2. Sing! Make music. I used to call Steve “the singing bush,” because especially when he was dealing with depression, he sang incessantly. Drove me nuts. Until I started dealing with some obsessive thought patterns and realized I couldn’t will myself to stop thinking what I was thinking. One day, I heard myself singing and realized that when I sing, even if the rest of the world suffers, I feel better. Now I intentionally work to keep a song going in my head all the time. And you know what? Its such a simple thought, but it works. If you can’t stop being angry at someone, try singing the thought out of your head. That’s what David did. That’s where a lot of those psalms came from. He chose in the midst of his anguish to praise the Lord.

3. Remember and give thanks. This one is related to singing, but different. With this one, we are choosing to look at things differently. We are choosing, like Joseph, to see the big picture – to say, “maybe the world meant to hurt me, but God means nothing but good from this.” God can use anything, God can make good out of anything. I was talking to someone recently about a painful memory, and she said, “you know, in a weird way, I’m glad for it now.” I understand that.
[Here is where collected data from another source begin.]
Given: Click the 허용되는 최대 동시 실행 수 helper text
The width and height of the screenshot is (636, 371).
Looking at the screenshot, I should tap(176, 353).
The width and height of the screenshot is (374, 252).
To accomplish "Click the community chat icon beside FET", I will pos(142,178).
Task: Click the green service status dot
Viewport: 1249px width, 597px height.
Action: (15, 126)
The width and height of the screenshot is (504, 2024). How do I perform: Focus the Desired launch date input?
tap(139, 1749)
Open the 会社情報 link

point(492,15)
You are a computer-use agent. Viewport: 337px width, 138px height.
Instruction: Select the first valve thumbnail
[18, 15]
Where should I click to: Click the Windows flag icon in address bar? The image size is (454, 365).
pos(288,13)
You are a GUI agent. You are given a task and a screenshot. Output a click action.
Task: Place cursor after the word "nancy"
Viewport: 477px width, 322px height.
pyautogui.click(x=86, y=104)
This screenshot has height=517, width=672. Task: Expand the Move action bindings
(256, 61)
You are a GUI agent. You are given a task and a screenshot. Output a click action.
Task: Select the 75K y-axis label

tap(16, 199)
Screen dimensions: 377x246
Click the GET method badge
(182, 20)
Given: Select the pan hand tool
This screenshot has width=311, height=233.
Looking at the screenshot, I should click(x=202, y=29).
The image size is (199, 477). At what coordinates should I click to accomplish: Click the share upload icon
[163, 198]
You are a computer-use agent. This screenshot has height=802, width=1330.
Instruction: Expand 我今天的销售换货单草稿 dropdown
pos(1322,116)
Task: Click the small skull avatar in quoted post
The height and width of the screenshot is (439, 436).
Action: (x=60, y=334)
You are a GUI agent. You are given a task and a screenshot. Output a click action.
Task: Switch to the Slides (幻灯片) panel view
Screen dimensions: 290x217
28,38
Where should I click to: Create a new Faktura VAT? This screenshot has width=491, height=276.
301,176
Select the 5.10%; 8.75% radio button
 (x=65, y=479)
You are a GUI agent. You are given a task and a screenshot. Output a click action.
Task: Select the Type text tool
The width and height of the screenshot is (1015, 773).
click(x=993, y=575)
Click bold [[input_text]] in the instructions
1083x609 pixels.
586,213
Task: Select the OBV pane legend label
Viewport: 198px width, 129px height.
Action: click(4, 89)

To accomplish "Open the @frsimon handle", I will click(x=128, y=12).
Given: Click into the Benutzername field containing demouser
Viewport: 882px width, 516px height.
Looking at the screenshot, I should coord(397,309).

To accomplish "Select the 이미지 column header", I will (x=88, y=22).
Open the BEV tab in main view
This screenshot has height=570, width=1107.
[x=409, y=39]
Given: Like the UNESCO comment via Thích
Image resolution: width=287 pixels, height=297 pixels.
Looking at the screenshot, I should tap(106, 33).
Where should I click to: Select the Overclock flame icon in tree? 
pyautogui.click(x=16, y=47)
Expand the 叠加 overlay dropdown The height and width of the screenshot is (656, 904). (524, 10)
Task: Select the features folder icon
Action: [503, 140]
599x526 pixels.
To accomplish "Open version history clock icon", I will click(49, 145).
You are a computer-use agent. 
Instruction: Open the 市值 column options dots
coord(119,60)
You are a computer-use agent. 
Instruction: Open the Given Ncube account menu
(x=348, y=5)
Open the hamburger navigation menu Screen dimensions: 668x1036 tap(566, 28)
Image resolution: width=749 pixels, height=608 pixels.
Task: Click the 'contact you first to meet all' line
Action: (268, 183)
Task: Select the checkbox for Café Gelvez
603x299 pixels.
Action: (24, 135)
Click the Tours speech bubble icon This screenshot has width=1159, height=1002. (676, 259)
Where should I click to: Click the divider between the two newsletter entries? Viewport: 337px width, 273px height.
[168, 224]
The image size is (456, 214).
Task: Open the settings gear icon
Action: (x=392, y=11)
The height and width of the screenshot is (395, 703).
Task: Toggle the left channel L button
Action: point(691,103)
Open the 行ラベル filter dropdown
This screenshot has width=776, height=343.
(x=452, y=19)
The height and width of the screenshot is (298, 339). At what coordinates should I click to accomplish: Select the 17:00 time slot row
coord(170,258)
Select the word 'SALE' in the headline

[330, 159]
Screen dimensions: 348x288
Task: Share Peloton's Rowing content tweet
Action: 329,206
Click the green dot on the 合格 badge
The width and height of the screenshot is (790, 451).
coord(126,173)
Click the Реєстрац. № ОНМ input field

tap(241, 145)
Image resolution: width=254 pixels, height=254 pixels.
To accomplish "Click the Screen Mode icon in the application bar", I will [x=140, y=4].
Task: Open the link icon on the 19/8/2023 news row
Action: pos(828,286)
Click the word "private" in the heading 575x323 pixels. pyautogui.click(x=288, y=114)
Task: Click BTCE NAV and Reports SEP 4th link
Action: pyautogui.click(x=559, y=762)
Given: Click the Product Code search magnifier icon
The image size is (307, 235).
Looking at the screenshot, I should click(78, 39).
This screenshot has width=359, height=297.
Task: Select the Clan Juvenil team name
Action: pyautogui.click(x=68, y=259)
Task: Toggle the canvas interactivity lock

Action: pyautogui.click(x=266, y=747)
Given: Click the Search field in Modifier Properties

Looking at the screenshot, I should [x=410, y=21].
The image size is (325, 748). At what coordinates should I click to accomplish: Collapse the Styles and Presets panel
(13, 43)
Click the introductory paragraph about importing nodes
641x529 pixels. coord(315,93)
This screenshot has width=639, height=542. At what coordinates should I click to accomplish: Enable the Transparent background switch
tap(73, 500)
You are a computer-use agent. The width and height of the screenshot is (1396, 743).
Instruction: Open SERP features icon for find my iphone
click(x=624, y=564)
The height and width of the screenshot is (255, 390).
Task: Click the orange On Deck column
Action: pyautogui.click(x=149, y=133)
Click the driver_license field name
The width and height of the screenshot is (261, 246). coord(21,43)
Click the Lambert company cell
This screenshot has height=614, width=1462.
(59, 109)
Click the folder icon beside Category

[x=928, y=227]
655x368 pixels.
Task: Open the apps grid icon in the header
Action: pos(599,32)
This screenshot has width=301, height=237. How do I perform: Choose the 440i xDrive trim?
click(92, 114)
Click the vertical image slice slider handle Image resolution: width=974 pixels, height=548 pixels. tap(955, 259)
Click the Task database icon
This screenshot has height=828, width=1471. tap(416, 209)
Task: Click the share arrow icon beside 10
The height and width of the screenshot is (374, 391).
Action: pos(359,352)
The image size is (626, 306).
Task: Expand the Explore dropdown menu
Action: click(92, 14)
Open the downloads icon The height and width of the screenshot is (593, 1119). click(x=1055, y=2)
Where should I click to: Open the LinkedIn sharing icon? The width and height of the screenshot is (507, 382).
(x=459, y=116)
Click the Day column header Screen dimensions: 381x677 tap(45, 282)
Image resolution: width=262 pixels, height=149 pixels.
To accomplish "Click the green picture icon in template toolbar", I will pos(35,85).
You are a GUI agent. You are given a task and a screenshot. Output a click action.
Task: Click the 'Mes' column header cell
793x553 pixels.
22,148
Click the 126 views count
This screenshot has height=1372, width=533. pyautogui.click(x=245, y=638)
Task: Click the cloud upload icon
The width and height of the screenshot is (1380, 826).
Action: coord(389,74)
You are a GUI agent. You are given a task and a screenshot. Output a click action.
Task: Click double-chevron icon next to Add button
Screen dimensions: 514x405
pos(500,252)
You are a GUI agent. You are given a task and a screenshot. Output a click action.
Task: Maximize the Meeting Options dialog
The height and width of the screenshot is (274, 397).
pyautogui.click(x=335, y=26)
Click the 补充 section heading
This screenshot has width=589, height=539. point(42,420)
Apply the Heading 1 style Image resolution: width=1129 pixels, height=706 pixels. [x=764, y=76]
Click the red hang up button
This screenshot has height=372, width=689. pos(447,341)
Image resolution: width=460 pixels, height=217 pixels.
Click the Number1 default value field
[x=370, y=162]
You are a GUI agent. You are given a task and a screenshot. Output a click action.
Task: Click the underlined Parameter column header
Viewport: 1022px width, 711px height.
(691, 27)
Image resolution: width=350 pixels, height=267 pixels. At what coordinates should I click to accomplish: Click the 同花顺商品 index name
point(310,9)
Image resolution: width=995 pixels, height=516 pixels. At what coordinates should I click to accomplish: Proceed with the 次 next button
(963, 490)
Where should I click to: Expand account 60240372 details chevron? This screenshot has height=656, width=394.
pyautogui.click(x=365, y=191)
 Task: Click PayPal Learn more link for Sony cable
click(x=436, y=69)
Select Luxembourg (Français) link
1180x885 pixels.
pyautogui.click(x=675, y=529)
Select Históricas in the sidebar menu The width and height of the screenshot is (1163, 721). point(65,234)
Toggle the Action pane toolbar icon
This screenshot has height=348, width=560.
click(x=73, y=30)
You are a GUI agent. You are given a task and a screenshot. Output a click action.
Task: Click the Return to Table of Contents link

When we accept the power of Christ in our lives, we begin to get it that he can make good out of anything. Anything. We’ll talk more about this next week.

4. Lean heavily on the power of God’s Word. Because here’s what I’m learning about scripture and about Jesus and about all the things we teach and say: it works. God’s Word is exactly what it promises to be. It is good news for the poor and release for the captives. It really is a way for blind people to see and the very power of God for salvation. If God asks us to forgive our enemies and those persecute us, its because he wants nothing less for us than joy. Jesus says as much (John 15:11). And if God tells us that we can’t be in communion with him so long as we harbor anger and unforgiveness in our hearts, he tells us that because He knows it to be true. He knows what we’re made of and he knows what we’re made for. I came, Jesus said, that my joy might be in you, that your joy might be full.